The episode arrives amidst a broader tableau of systemic inadequacies, wherein health ministries grapple with vaccine cold‑chain failures, municipal corporations contend with water‑supply disruptions, and educational reforms remain hamstrung by chronic funding shortfalls, collectively illuminating a pattern of administrative optimism that eclipses operational reality. Such recurrent disjunctions between proclaimed policy aspirations and the material conditions experienced by students, patients, and ordinary citizens underscore the necessity of instituting robust accountability mechanisms that can withstand the inertia of bureaucratic complacency.

If the Ministry of Education indeed aspires to a meritocratic framework wherein every pupil's performance is adjudicated solely on intellectual achievement, then it must reconcile the paradox of deploying a digital marking apparatus that, without rigorous pre‑deployment validation of ancillary components such as ink pigmentation, paradoxically introduces a new vector of inequity capable of nullifying the very fairness it purports to enhance. Moreover, the reliance upon an ad‑hoc manual re‑evaluation of thirteen thousand compromised answer books, conducted by overstretched examiners operating under tight deadlines, raises substantive concerns about the procedural integrity of the entire examination ecosystem, especially when no independent audit or citizen‑led oversight entity has been summoned to verify the accuracy of the eventual corrected results. Consequently, the public is left to question whether the Ministry's assurances of timely resolution merely constitute a rhetorical placation designed to preserve institutional reputation, or whether they reflect a genuine commitment to remedial action grounded in transparent, evidence‑based practices that can be scrutinised by an informed citizenry.
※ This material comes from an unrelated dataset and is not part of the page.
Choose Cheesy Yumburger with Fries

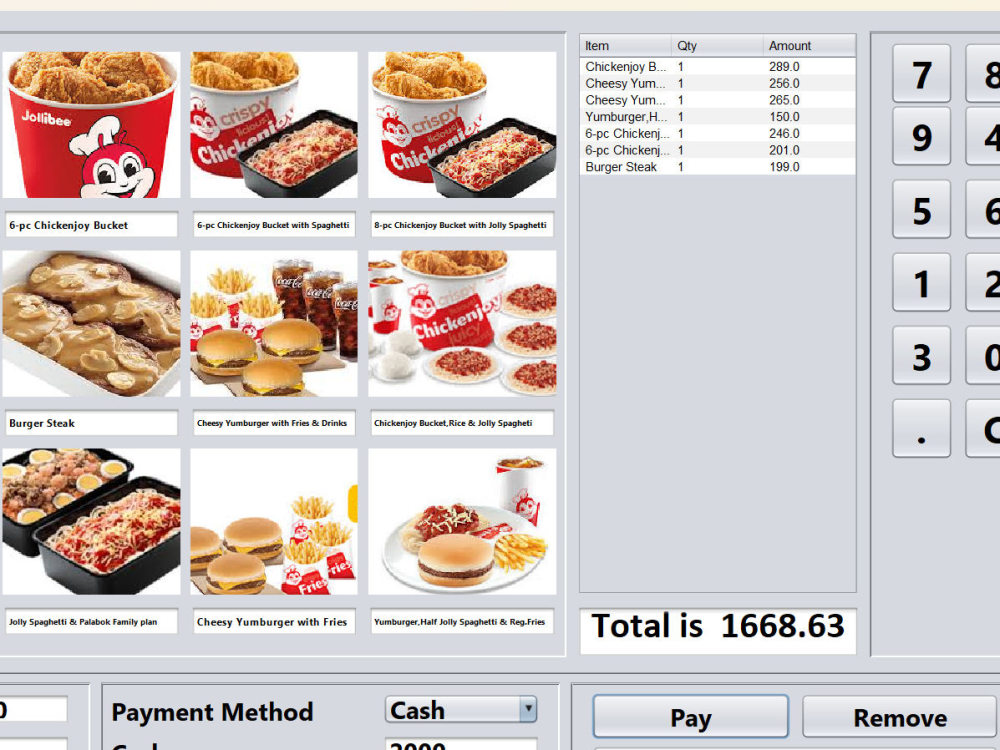pos(273,520)

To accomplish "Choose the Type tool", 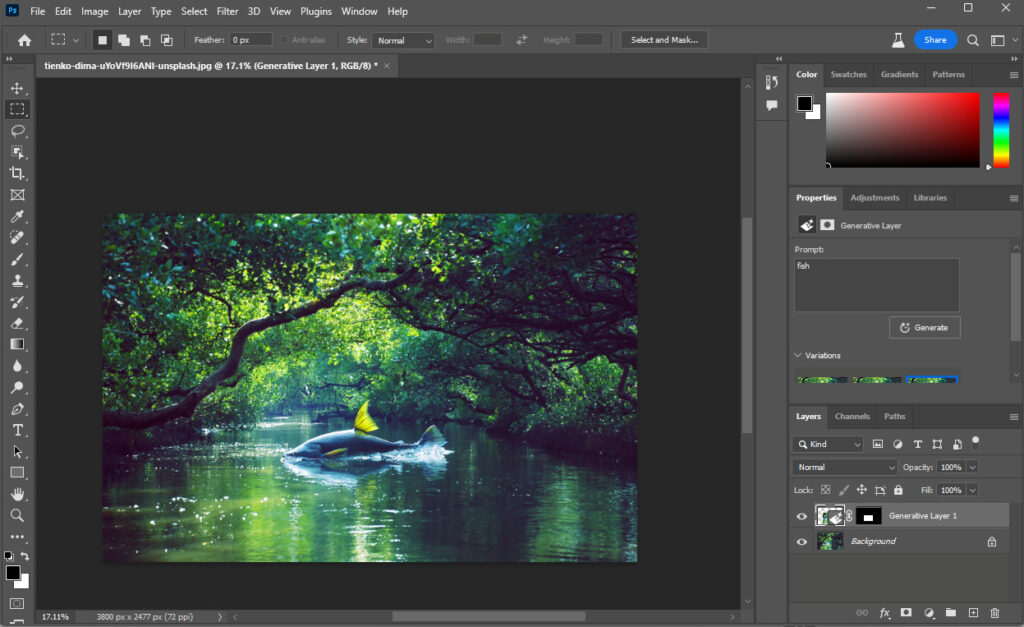I will tap(17, 429).
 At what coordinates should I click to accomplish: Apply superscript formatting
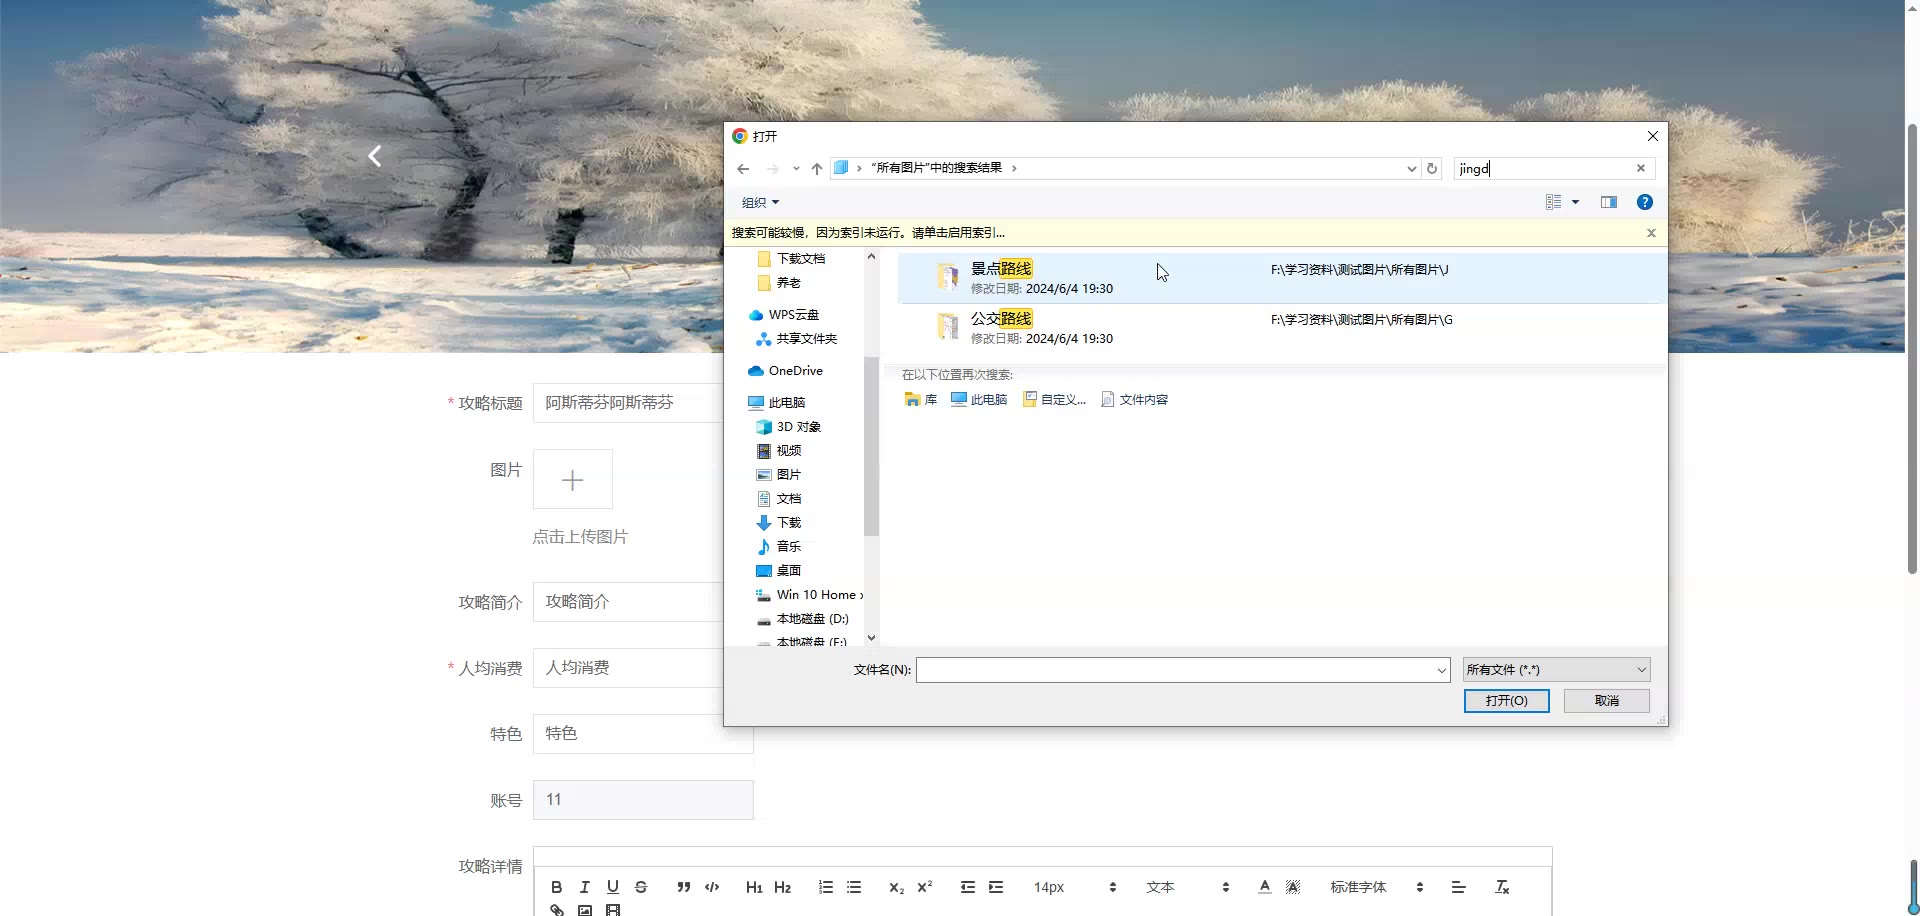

Should the legislative framework governing national examinations be amended to mandate pre‑emptive third‑party certification of all technological components, including ink density standards, thereby imposing a statutory duty upon the Ministry to demonstrate compliance before any digital system is deployed? Might the Supreme Court, invoking its constitutional mandate to uphold the right to education as a fundamental right, consider directing an inter‑departmental inquiry into the systematic failures that permitted a known procedural flaw to jeopardise the academic futures of thousands of students across disparate socio‑economic strata? Would the establishment of an autonomous National Examination Oversight Commission, endowed with powers to audit, recommend remedial measures, and enforce penalties for non‑compliance, constitute a viable solution to curtail recurrent administrative negligence and restore public confidence in the integrity of the nation’s pivotal assessment mechanisms? Finally, can the central and state governments, acknowledging the interdependence of educational outcomes with public health, civic infrastructure, and socioeconomic equity, commit to a coordinated policy agenda that integrates robust funding, transparent monitoring, and citizen participation to ensure that future examinations are conducted without the spectre of technical missteps that have hitherto undermined the promise of equal opportunity?